Stored items
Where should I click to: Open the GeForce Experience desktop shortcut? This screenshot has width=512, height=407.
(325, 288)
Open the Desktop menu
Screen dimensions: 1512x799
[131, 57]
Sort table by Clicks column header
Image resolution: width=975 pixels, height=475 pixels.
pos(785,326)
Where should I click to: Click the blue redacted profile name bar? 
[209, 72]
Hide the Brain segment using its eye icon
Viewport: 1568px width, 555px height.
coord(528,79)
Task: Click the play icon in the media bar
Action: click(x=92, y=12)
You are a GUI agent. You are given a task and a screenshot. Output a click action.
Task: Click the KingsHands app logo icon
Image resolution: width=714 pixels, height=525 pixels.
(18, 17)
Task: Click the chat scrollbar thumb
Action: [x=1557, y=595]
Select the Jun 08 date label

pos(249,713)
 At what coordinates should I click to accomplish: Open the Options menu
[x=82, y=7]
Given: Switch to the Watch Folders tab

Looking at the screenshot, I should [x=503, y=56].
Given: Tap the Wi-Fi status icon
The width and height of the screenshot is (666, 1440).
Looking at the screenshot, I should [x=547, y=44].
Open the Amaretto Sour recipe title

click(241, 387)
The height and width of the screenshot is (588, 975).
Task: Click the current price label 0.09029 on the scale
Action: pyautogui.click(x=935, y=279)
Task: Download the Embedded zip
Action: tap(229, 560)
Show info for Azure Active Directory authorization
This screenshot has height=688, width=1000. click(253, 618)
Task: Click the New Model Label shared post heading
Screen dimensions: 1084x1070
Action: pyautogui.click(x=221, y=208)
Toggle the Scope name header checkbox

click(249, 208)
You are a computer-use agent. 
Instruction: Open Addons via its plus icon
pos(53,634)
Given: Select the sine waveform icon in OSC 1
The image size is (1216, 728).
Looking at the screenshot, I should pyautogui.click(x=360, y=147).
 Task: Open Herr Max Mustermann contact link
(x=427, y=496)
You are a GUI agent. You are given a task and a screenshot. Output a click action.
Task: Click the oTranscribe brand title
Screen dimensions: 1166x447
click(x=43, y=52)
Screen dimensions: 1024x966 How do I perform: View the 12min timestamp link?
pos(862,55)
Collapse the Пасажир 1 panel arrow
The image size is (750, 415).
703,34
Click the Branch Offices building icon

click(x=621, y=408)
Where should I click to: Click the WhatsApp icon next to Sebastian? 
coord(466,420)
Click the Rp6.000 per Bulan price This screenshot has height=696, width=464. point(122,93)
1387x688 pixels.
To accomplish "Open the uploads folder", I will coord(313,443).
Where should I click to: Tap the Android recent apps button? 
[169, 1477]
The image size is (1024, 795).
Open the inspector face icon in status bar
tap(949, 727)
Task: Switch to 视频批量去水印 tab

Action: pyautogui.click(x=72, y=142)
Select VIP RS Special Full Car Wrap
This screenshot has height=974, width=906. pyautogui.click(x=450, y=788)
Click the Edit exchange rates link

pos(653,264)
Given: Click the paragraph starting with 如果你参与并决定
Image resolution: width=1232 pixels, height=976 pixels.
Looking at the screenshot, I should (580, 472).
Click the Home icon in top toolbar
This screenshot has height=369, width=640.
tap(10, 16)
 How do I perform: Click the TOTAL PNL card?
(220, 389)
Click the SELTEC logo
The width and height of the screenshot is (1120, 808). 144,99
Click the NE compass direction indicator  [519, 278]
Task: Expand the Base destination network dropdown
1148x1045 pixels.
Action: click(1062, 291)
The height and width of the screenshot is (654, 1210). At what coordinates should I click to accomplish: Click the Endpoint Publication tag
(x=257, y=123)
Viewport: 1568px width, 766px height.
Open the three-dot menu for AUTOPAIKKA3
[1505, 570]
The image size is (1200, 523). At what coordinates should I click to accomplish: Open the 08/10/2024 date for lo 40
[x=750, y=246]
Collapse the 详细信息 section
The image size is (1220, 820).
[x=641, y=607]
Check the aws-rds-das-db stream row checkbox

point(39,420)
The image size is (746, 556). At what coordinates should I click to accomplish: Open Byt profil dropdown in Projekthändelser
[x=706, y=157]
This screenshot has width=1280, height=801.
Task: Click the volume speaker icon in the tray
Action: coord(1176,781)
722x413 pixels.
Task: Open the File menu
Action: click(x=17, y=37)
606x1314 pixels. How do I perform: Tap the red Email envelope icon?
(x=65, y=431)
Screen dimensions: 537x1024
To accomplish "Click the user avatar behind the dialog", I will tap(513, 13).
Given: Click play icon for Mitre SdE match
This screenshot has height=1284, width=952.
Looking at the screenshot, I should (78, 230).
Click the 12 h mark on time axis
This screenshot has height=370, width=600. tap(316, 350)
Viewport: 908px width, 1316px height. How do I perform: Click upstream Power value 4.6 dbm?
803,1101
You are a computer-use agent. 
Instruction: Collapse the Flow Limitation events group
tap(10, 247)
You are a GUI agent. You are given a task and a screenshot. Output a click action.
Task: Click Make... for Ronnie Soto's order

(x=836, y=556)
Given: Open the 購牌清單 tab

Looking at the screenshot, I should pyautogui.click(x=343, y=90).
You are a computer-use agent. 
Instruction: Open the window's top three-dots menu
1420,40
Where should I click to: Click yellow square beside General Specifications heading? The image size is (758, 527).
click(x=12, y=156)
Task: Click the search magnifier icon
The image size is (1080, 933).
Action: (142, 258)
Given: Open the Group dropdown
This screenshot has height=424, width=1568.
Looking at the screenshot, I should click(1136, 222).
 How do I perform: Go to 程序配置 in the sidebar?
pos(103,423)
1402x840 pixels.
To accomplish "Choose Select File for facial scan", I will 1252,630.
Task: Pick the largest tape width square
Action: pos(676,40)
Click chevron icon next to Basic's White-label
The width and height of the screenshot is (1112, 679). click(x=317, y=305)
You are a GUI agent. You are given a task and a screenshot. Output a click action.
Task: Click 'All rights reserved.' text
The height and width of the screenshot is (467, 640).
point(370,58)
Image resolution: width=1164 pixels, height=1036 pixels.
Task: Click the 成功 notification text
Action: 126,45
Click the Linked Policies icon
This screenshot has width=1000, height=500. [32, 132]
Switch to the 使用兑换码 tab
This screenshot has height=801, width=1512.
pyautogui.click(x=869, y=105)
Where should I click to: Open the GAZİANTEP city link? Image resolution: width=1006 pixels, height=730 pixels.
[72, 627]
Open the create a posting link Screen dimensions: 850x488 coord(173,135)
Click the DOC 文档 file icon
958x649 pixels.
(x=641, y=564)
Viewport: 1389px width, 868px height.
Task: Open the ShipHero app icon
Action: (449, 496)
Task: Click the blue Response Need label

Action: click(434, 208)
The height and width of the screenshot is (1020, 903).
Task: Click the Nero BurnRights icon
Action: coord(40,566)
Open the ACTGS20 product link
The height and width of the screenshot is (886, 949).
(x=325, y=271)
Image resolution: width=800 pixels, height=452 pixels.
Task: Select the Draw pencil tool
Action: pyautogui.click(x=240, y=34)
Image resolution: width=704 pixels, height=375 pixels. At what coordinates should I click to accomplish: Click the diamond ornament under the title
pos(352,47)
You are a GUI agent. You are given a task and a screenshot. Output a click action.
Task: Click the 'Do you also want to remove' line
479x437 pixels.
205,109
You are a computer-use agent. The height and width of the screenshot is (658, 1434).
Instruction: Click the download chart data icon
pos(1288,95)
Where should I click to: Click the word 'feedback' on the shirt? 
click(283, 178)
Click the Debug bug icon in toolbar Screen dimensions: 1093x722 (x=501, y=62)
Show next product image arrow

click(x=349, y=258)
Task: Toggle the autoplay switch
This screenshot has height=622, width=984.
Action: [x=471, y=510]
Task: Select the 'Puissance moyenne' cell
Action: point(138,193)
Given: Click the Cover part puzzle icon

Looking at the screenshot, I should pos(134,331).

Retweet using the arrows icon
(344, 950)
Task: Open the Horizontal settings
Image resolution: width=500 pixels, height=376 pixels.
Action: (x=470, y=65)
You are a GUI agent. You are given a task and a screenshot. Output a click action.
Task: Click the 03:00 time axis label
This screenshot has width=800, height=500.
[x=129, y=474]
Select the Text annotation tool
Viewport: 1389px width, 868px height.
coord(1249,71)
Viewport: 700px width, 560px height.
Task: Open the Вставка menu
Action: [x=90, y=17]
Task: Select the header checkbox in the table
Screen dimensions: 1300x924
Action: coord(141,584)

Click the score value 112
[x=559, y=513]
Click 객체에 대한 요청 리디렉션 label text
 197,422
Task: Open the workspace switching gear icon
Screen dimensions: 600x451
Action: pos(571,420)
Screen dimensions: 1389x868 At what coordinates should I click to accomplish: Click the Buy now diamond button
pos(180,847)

Exercise objective
Above are the entries. Output exactly the lines beginning with the line that has "The image size is (1080, 933)." and ending with the line that has "Task: Click 'All rights reserved.' text".

Solution to the exercise
The image size is (1080, 933).
Action: (142, 258)
Given: Open the Group dropdown
This screenshot has height=424, width=1568.
Looking at the screenshot, I should click(1136, 222).
 How do I perform: Go to 程序配置 in the sidebar?
pos(103,423)
1402x840 pixels.
To accomplish "Choose Select File for facial scan", I will 1252,630.
Task: Pick the largest tape width square
Action: pos(676,40)
Click chevron icon next to Basic's White-label
The width and height of the screenshot is (1112, 679). click(x=317, y=305)
You are a GUI agent. You are given a task and a screenshot. Output a click action.
Task: Click 'All rights reserved.' text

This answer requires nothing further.